YOUR INSTRUCTIONS: As the output, give exactly the lines that run from the one with "Click the Like text label" through the end of the records below, and omit pictures.

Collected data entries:
*** Block opens ***
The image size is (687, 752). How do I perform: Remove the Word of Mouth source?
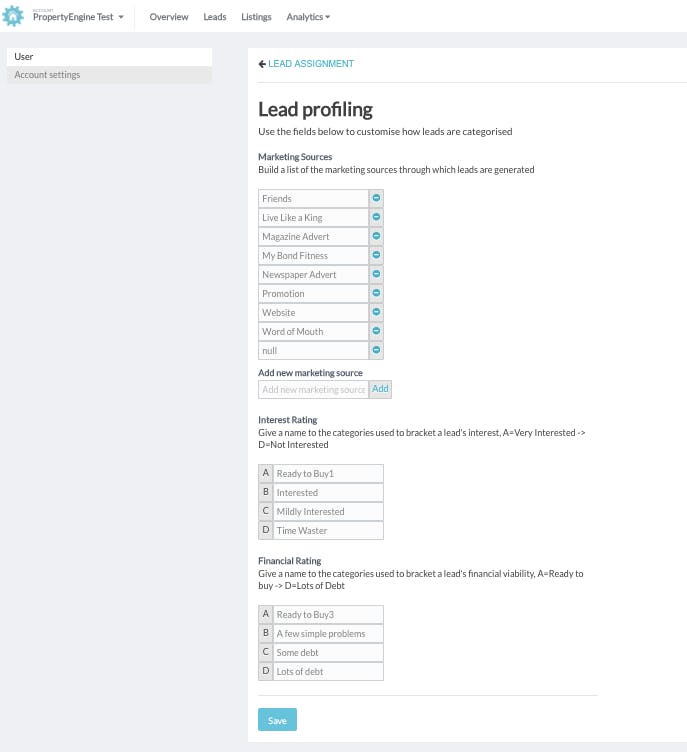click(376, 332)
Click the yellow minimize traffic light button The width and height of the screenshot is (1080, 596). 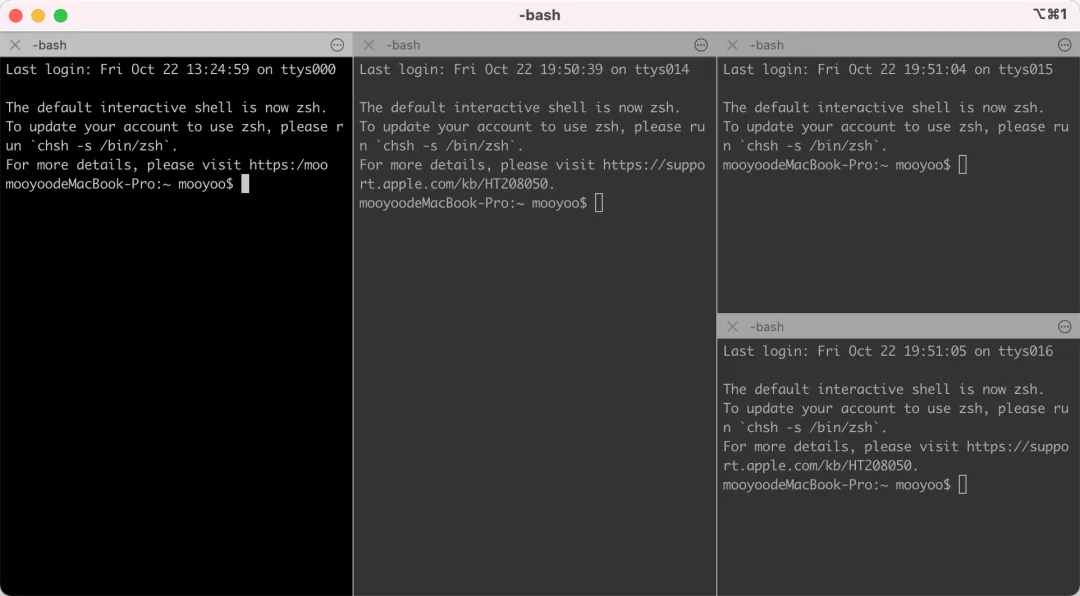40,16
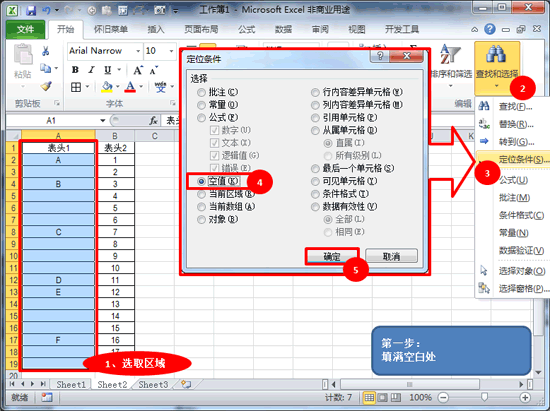The width and height of the screenshot is (550, 411).
Task: Click the zoom slider handle
Action: pyautogui.click(x=484, y=397)
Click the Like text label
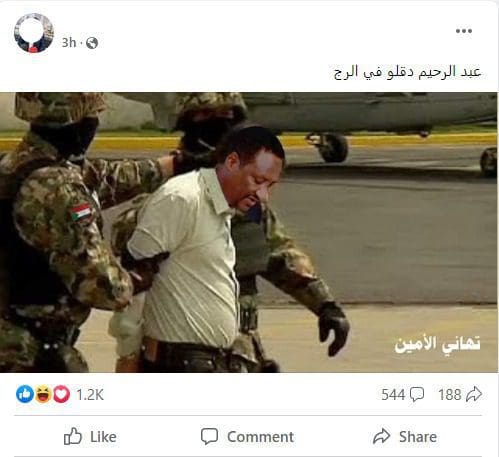The image size is (499, 457). click(103, 437)
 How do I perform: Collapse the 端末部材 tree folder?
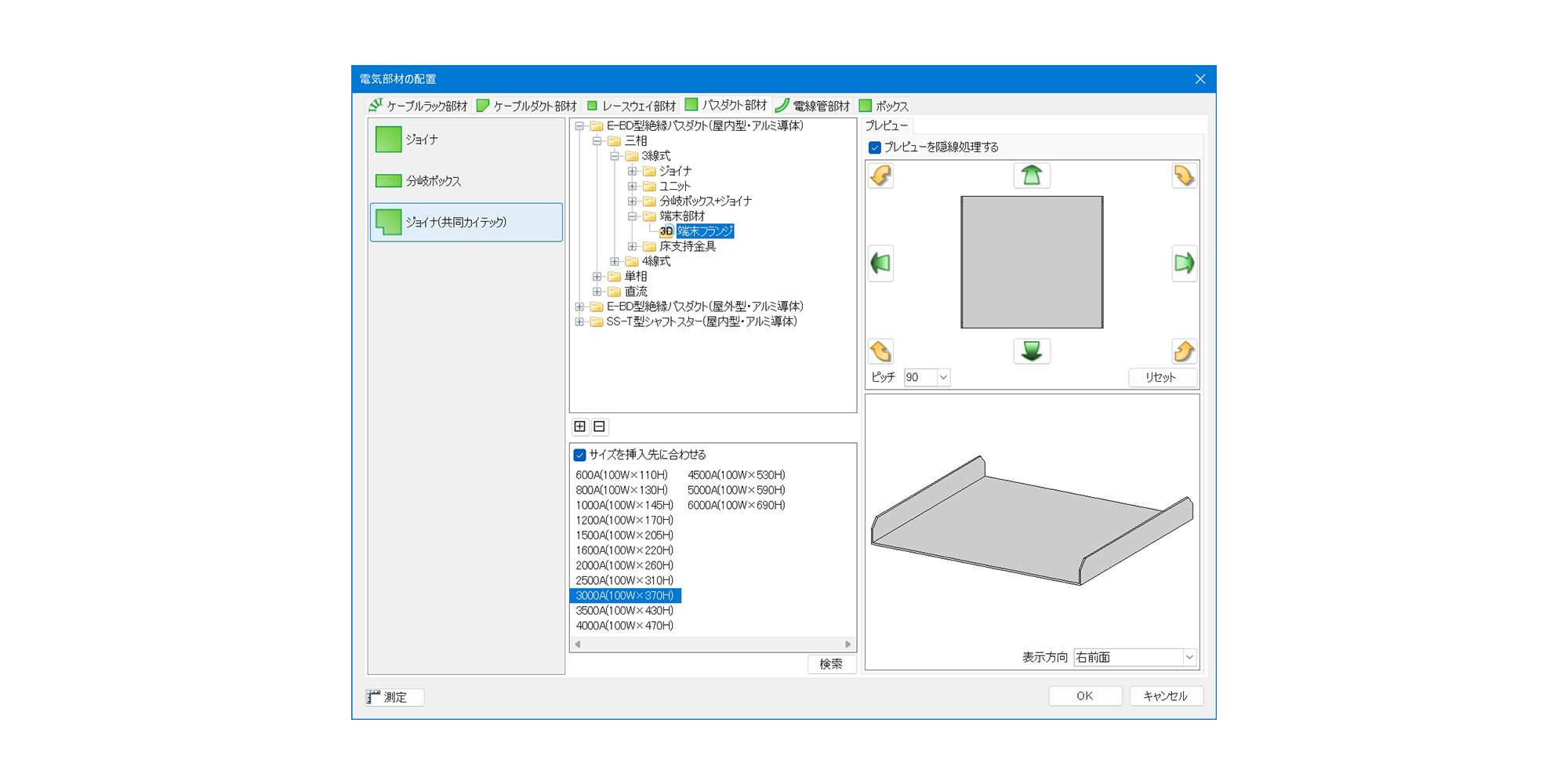[632, 216]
*** Block closes ***
RESPONSE TO THIS EXERCISE:
Click the Like text label
The image size is (499, 457). click(103, 437)
 How do I perform: Collapse the 端末部材 tree folder?
[632, 216]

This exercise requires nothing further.